■ Provided passage
Start of Block
EDIT: Okay so this was kind of a stupid post in retrospect. I guess what I was trying to get at is that all terms, including "Anarchism" and "Authority" and "Democracy" are dependent on the contexts they are used in. What "Anarchism" meant in 1850 is different than what it means now. words have a history and all that jazz. I get that expertise isn't a hierarchical power structure.

Bakunin, What is Authority?:

"Does it follow that I reject all authority? Far from me such a thought. In the matter of boots, I refer to the authority of the bootmaker; concerning houses, canals, or railroads, I consult that of the architect or the engineer...I receive and I give — such is human life. Each directs and is directed in his turn. Therefore there is no fixed and constant authority, but a continual exchange of mutual, temporary, and, above all, voluntary authority and subordination."
End of Block
■ Data extract
Start of Block
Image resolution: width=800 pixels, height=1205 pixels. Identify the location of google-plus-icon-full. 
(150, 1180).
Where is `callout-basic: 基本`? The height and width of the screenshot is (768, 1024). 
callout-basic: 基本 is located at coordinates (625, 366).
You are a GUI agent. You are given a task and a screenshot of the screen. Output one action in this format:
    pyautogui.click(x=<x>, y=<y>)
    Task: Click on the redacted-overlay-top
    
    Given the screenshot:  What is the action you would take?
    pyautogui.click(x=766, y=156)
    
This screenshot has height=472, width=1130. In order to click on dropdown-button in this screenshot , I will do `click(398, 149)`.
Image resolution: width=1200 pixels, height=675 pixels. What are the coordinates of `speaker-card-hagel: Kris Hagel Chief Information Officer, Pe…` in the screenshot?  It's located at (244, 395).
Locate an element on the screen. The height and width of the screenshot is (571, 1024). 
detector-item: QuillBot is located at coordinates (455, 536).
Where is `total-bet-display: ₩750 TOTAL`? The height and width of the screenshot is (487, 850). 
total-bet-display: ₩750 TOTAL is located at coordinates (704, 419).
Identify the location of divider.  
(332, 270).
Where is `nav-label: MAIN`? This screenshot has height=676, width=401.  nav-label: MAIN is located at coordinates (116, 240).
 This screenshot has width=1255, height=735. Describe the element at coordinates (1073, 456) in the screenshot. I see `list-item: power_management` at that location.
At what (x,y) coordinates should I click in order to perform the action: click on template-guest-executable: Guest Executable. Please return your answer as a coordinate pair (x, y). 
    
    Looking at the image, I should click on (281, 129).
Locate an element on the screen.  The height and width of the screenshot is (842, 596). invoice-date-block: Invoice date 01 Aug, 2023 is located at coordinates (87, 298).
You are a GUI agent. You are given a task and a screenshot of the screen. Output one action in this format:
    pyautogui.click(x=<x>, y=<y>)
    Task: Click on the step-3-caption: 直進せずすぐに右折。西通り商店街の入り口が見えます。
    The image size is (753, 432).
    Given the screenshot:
End of Block
■ How to complete this task
Extract word for word the portion of the post on anarchism and authority that opens with the words containing "EDIT: Okay so" and closes with "hierarchical power structure.". Work only from the post on anarchism and authority, not from the rows.

■ Written solution
EDIT: Okay so this was kind of a stupid post in retrospect. I guess what I was trying to get at is that all terms, including "Anarchism" and "Authority" and "Democracy" are dependent on the contexts they are used in. What "Anarchism" meant in 1850 is different than what it means now. words have a history and all that jazz. I get that expertise isn't a hierarchical power structure.